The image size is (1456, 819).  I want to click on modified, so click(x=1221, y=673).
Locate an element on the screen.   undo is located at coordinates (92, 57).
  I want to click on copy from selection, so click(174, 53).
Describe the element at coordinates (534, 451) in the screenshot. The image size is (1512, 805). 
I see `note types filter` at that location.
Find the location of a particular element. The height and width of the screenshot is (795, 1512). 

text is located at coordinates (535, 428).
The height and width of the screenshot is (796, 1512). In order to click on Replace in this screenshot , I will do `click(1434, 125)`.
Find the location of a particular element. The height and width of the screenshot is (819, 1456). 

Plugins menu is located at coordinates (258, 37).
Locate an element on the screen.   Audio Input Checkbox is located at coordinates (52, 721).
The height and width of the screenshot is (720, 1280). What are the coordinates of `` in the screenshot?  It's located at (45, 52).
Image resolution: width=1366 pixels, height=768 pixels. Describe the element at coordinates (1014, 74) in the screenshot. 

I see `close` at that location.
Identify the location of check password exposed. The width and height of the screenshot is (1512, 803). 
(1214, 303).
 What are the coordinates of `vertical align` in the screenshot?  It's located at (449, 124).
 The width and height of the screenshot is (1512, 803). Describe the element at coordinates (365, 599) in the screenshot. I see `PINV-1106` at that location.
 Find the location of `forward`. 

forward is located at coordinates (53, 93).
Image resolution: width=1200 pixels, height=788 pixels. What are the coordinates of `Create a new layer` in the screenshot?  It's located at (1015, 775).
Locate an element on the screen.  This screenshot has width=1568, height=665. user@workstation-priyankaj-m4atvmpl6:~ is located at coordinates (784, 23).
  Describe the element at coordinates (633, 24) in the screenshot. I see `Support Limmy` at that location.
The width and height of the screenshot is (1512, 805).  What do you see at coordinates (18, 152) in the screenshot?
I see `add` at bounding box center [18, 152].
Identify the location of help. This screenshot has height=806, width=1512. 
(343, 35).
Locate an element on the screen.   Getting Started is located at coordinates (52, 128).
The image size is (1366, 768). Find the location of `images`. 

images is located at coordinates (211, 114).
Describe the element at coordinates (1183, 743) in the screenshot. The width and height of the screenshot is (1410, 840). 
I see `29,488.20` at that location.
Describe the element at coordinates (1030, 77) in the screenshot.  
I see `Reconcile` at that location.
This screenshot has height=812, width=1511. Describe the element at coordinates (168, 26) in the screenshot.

**EXERCISE TASK**.
From the listing above, list every line that contains the word "images".

**FINAL RESULT**.
The image size is (1366, 768). Find the location of `images`. 
images is located at coordinates (211, 114).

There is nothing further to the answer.